[Selected passage]:
'''
The foregoing notwithstanding, Company may take the following actions prior to Closing: (a) increase its authorized shares of common stock to 125,000,000 Company Shares; provided, however, that such Company Shares shall be subject to the restrictions set forth in Sections 3.E(2) and (3) above; (b) perform its obligations and effectuate the transactions provided for in the May 31, 2006 Purchase and Sale Agreement and Joint Escrow Instructions with Kidney Dialysis Center of West Los Angeles, LLC, (c) sell all assets of the acute dialysis care division, with the exception of its accounts receivable, for an amount sufficient to satisfy all of its outstanding liabilities, and (d) make distributions to the former stockholders of Company pursuant to the AADP Agreement. The provisions of this Section 3.E shall terminate in the event of the Closing of the Technology Transaction or the termination of this Agreement.
'''
[Collected data]:
'''
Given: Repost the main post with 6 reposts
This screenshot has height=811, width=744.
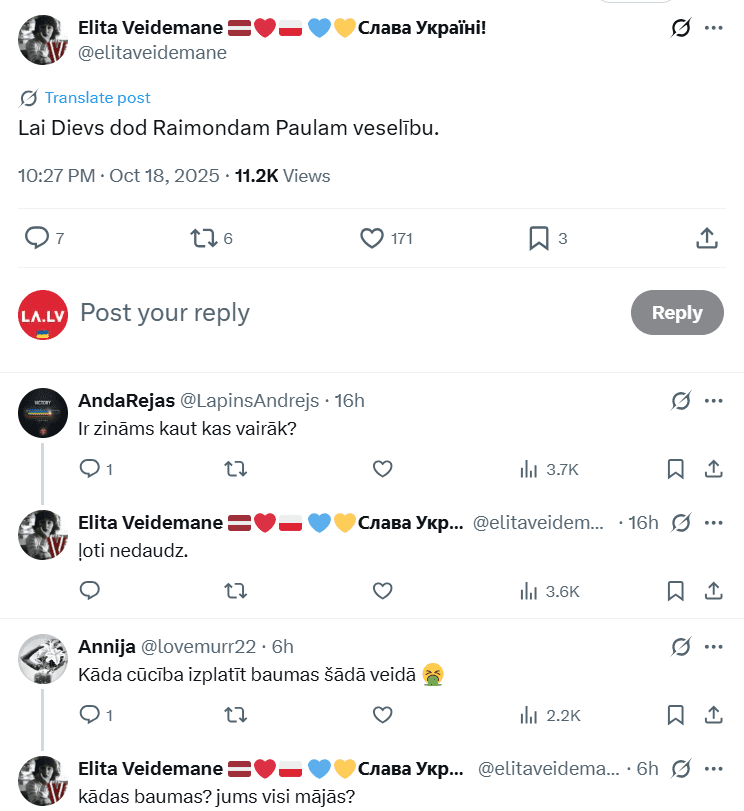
'''
[Given request]: Please state, from the contract passage at the top, the number of Company Shares to which the Company may raise its authorized common stock before Closing.

[Solution for this exercise]: 125,000,000 Company Shares